[Interface element listing]
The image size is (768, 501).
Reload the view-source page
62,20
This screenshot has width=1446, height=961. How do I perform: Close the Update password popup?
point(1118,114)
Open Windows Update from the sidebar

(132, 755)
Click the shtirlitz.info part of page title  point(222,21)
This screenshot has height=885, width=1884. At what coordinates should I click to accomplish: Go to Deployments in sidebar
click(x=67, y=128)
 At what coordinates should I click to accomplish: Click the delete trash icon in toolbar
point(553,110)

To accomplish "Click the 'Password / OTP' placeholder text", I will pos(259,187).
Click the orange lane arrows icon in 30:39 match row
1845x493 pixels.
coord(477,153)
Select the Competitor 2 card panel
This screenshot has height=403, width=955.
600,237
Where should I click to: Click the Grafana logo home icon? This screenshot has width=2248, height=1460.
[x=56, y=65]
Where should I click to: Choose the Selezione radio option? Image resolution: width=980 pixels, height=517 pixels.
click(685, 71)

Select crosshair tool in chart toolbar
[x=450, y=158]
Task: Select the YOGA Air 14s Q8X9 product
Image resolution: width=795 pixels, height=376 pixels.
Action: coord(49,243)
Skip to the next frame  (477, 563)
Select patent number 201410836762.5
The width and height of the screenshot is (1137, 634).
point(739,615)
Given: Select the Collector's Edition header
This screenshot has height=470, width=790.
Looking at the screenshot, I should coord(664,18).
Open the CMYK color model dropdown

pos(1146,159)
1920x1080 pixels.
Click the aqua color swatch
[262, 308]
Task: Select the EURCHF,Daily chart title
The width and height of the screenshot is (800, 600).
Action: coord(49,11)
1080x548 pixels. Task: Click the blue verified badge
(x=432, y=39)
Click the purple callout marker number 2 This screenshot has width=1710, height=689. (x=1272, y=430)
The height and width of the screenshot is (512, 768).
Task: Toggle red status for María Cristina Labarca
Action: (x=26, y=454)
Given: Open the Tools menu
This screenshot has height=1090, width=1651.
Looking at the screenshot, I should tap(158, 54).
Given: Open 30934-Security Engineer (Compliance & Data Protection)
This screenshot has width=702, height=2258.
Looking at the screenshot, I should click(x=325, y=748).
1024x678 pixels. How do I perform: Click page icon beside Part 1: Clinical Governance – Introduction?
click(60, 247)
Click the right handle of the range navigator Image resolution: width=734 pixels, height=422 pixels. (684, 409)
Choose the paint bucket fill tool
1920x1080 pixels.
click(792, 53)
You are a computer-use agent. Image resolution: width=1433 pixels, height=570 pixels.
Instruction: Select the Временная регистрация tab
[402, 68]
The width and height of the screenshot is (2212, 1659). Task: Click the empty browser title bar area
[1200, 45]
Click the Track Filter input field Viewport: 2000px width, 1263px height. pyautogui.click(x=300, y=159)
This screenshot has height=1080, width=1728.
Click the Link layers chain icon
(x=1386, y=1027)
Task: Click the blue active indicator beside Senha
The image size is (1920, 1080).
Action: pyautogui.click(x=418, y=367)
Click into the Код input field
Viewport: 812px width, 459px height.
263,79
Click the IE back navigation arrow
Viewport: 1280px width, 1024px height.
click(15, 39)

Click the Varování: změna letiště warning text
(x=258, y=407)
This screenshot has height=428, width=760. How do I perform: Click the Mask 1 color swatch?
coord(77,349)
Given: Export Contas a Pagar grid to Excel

> [WHAT IS REQUIRED]
Copy out the whole listing again, swapping "Image resolution" for "Display resolution" and leaving everything else unchanged.

> [SOLUTION TO THE EXERCISE]
The image size is (768, 501).
Reload the view-source page
62,20
This screenshot has width=1446, height=961. How do I perform: Close the Update password popup?
point(1118,114)
Open Windows Update from the sidebar

(132, 755)
Click the shtirlitz.info part of page title  point(222,21)
This screenshot has height=885, width=1884. At what coordinates should I click to accomplish: Go to Deployments in sidebar
click(x=67, y=128)
 At what coordinates should I click to accomplish: Click the delete trash icon in toolbar
point(553,110)

To accomplish "Click the 'Password / OTP' placeholder text", I will pos(259,187).
Click the orange lane arrows icon in 30:39 match row
1845x493 pixels.
coord(477,153)
Select the Competitor 2 card panel
This screenshot has height=403, width=955.
600,237
Where should I click to: Click the Grafana logo home icon? This screenshot has width=2248, height=1460.
[x=56, y=65]
Where should I click to: Choose the Selezione radio option? Display resolution: width=980 pixels, height=517 pixels.
click(685, 71)

Select crosshair tool in chart toolbar
[x=450, y=158]
Task: Select the YOGA Air 14s Q8X9 product
Display resolution: width=795 pixels, height=376 pixels.
Action: coord(49,243)
Skip to the next frame  (477, 563)
Select patent number 201410836762.5
The width and height of the screenshot is (1137, 634).
point(739,615)
Given: Select the Collector's Edition header
This screenshot has height=470, width=790.
Looking at the screenshot, I should coord(664,18).
Open the CMYK color model dropdown

pos(1146,159)
1920x1080 pixels.
Click the aqua color swatch
[262, 308]
Task: Select the EURCHF,Daily chart title
The width and height of the screenshot is (800, 600).
Action: coord(49,11)
1080x548 pixels. Task: Click the blue verified badge
(x=432, y=39)
Click the purple callout marker number 2 This screenshot has width=1710, height=689. (x=1272, y=430)
The height and width of the screenshot is (512, 768).
Task: Toggle red status for María Cristina Labarca
Action: (x=26, y=454)
Given: Open the Tools menu
This screenshot has height=1090, width=1651.
Looking at the screenshot, I should tap(158, 54).
Given: Open 30934-Security Engineer (Compliance & Data Protection)
This screenshot has width=702, height=2258.
Looking at the screenshot, I should click(x=325, y=748).
1024x678 pixels. How do I perform: Click page icon beside Part 1: Clinical Governance – Introduction?
click(60, 247)
Click the right handle of the range navigator Display resolution: width=734 pixels, height=422 pixels. (684, 409)
Choose the paint bucket fill tool
1920x1080 pixels.
click(792, 53)
You are a computer-use agent. Display resolution: width=1433 pixels, height=570 pixels.
Instruction: Select the Временная регистрация tab
[402, 68]
The width and height of the screenshot is (2212, 1659). Task: Click the empty browser title bar area
[1200, 45]
Click the Track Filter input field Viewport: 2000px width, 1263px height. pyautogui.click(x=300, y=159)
This screenshot has height=1080, width=1728.
Click the Link layers chain icon
(x=1386, y=1027)
Task: Click the blue active indicator beside Senha
The image size is (1920, 1080).
Action: pyautogui.click(x=418, y=367)
Click into the Код input field
Viewport: 812px width, 459px height.
263,79
Click the IE back navigation arrow
Viewport: 1280px width, 1024px height.
click(15, 39)

Click the Varování: změna letiště warning text
(x=258, y=407)
This screenshot has height=428, width=760. How do I perform: Click the Mask 1 color swatch?
coord(77,349)
Given: Export Contas a Pagar grid to Excel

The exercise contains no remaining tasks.